(Beginning of Supplied data)

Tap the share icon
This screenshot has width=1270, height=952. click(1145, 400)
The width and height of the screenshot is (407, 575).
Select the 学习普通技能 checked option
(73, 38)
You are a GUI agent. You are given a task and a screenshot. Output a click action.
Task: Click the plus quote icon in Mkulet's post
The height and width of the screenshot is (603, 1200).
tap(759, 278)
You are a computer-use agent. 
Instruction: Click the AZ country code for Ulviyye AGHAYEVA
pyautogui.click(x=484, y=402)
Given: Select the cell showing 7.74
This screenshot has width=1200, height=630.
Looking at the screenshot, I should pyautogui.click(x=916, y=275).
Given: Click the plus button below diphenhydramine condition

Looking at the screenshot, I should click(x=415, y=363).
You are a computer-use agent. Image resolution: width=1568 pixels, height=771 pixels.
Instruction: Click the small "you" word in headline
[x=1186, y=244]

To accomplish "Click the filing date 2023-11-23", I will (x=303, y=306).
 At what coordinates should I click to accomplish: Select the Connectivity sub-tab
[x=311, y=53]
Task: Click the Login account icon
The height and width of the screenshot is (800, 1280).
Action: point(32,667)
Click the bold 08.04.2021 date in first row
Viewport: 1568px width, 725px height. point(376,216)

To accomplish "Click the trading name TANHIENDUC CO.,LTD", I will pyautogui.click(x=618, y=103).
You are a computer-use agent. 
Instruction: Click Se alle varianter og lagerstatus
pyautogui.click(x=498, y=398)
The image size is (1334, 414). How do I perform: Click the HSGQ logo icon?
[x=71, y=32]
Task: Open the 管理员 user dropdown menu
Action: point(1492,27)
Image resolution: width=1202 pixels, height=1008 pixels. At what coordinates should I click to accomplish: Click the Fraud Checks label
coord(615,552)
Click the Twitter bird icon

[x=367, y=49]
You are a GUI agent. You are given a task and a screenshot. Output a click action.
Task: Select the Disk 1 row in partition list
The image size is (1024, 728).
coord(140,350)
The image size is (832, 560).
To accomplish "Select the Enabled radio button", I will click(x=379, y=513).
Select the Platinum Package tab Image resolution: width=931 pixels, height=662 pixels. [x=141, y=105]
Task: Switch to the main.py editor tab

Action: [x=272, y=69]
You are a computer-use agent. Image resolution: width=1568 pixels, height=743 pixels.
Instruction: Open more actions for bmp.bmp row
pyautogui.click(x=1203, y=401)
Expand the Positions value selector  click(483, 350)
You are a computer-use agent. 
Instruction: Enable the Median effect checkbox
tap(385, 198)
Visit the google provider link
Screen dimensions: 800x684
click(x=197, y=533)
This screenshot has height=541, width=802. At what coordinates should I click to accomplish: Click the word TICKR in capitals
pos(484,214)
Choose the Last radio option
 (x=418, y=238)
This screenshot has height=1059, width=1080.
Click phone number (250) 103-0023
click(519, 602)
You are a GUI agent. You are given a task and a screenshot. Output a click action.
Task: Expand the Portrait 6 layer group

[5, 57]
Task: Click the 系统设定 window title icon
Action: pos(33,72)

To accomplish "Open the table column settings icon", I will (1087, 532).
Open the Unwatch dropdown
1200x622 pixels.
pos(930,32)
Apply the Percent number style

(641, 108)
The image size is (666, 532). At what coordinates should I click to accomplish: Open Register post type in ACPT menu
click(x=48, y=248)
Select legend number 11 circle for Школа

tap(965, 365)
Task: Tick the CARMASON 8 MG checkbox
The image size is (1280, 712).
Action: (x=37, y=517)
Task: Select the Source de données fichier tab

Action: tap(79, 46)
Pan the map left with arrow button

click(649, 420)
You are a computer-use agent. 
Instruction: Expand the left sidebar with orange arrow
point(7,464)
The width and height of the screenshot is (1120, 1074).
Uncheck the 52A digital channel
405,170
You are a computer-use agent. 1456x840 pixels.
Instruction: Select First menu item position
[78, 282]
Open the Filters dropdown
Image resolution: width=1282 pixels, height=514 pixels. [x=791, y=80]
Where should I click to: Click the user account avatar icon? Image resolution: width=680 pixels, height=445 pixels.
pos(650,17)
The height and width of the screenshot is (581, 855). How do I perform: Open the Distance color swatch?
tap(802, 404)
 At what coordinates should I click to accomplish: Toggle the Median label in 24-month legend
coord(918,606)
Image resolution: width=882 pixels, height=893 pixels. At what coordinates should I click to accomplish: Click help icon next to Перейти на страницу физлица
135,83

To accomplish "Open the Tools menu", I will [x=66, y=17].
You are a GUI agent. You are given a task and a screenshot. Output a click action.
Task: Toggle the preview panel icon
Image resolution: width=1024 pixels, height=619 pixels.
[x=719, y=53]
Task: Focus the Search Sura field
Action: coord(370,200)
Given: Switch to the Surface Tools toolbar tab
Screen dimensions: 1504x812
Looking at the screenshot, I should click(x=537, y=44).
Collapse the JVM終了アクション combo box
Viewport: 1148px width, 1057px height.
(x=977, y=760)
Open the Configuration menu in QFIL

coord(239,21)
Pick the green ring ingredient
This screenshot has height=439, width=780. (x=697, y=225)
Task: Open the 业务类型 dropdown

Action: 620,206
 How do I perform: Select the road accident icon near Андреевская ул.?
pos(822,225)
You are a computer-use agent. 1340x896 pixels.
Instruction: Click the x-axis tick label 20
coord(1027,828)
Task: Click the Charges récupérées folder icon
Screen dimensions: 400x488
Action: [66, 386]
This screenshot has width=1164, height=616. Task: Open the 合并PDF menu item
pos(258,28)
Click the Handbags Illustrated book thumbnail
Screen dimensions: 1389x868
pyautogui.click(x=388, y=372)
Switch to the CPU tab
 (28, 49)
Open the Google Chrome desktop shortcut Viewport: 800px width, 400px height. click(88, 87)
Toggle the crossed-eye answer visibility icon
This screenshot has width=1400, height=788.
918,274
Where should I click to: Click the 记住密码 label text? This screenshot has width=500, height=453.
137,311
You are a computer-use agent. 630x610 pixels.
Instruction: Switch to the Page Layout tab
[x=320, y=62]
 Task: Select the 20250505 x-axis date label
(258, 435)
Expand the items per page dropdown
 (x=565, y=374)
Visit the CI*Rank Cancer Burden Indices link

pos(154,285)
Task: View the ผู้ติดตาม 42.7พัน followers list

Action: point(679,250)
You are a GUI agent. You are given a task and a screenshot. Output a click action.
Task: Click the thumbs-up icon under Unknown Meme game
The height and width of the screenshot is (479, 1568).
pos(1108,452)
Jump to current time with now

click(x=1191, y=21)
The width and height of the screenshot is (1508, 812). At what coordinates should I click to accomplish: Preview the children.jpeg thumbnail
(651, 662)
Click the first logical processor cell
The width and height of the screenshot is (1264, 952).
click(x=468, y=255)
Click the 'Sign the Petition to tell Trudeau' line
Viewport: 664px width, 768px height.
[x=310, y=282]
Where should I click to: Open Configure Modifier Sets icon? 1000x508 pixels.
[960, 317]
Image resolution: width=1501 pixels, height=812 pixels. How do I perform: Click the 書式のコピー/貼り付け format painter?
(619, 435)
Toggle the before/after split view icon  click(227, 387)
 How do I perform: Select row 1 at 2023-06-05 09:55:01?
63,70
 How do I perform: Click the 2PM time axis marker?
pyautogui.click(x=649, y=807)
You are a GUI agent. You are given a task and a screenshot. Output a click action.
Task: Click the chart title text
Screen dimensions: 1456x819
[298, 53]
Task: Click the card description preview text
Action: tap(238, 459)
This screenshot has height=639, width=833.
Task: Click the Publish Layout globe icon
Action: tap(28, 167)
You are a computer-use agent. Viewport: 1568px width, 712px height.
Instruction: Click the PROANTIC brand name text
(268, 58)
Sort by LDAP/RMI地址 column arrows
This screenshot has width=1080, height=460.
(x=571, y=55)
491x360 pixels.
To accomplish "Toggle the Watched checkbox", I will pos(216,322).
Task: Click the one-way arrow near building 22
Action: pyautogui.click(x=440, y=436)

(End of Supplied data)

*Exercise description*
Among the entries above, the lines between the ones containing "Switch to the CPU tab" and "Task: Click the chart title text", inclusive, are to be transcribed exactly. No other line is to be given.

*Output for this task*
Switch to the CPU tab
 (28, 49)
Open the Google Chrome desktop shortcut Viewport: 800px width, 400px height. click(88, 87)
Toggle the crossed-eye answer visibility icon
This screenshot has width=1400, height=788.
918,274
Where should I click to: Click the 记住密码 label text? This screenshot has width=500, height=453.
137,311
You are a computer-use agent. 630x610 pixels.
Instruction: Switch to the Page Layout tab
[x=320, y=62]
 Task: Select the 20250505 x-axis date label
(258, 435)
Expand the items per page dropdown
 (x=565, y=374)
Visit the CI*Rank Cancer Burden Indices link

pos(154,285)
Task: View the ผู้ติดตาม 42.7พัน followers list

Action: point(679,250)
You are a GUI agent. You are given a task and a screenshot. Output a click action.
Task: Click the thumbs-up icon under Unknown Meme game
The height and width of the screenshot is (479, 1568).
pos(1108,452)
Jump to current time with now

click(x=1191, y=21)
The width and height of the screenshot is (1508, 812). At what coordinates should I click to accomplish: Preview the children.jpeg thumbnail
(651, 662)
Click the first logical processor cell
The width and height of the screenshot is (1264, 952).
click(x=468, y=255)
Click the 'Sign the Petition to tell Trudeau' line
Viewport: 664px width, 768px height.
[x=310, y=282]
Where should I click to: Open Configure Modifier Sets icon? 1000x508 pixels.
[960, 317]
Image resolution: width=1501 pixels, height=812 pixels. How do I perform: Click the 書式のコピー/貼り付け format painter?
(619, 435)
Toggle the before/after split view icon  click(227, 387)
 How do I perform: Select row 1 at 2023-06-05 09:55:01?
63,70
 How do I perform: Click the 2PM time axis marker?
pyautogui.click(x=649, y=807)
You are a GUI agent. You are given a task and a screenshot. Output a click action.
Task: Click the chart title text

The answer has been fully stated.